**GIVEN PASSAGE**:
What countries recognized the privateer as legitimate?

I thought the main advantage of being a privateer was that you had a safe port to go to where your actions wouldn’t be regarded as illegal. But there was no legal immunity anywhere else.

From the responses I take it that most countries did not recognize the practice of being a privateer and just called you a pirate. Only a few larger countries seem to be on the list as using privateers for war and giving them special status if I go by what was presented here.

Denmark used privateers in times of war, for instance against Sweden 1676-1677 and against UK in 1807-1814.

Funnily enough I read just the other day about a Swedish woman who took over her husband’s privateering business after he died.

Many countries used privateers; the real issue is how various countries treated other people’s privateers. The two don’t always correlate; as Chronos said upthread, there’s a tendency to view your own privateers as legitimate but other people’s privateers as pirates with a piece of paper.

To tell you the truth, there doesn’t seem to be a lot of systematic research on this issue. There’s a lot of work out there about why countries used privateers and why people became privateers, but relatively little about how captured privateers were treated. That’s why I say that generalization is difficult.

It would make a good subject for a PhD dissertation.

One would think that would be like the bailing-out-of-airplane rule: You don’t shoot my pilots swinging from a parachute, and I won’t shoot yours.

I think from the responses here, pretty much an country with a navy also had privateers. The only country not mentioned so far is Portugal.

And I just went and Googled and got a bunch of hits on “bucanero portugués”… while most of them appear to be about soccer, there seems to be at least one portuguese privateer on record.

It makes sense to me: after all, privateers were a naval version of militias - and like un-uniformed militia, they had the advantage that your Uniformed Gentlemen could call any which had been captured (i.e. failed) “rabble” and actually mean it.

does this include mercenaries fighting proxy wars for world powers during the cold war?

Don, is that you?

The Dread Pirate Robban?

Click-target data:
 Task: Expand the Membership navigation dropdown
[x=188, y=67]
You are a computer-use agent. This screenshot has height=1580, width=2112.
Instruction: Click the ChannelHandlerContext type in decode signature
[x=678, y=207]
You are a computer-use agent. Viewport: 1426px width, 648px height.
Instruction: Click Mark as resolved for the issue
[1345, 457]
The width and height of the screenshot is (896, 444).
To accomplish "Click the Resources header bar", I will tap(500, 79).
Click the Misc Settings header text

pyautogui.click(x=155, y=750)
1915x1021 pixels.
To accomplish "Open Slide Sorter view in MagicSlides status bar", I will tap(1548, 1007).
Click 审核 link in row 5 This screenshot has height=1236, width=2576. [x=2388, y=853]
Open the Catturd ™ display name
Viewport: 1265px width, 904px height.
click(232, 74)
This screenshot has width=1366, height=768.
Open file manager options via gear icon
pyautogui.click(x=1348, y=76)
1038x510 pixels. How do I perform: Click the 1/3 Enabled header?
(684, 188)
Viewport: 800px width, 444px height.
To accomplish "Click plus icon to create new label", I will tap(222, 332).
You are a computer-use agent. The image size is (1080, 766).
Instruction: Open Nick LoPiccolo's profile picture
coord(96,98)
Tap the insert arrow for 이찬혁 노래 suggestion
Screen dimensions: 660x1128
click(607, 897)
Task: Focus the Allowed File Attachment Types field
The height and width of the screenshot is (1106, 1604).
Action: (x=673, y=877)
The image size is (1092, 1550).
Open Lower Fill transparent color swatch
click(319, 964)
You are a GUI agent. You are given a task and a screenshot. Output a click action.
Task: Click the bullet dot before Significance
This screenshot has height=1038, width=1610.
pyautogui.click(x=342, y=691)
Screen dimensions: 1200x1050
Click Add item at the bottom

**YOUR GOAL**: Could you please say against which countries, and in which years, Denmark used privateers according to the privateer discussion? These rows have no connection to the privateer discussion.

**TASK RESULT**: Against Sweden in 1676-1677 and against the UK in 1807-1814.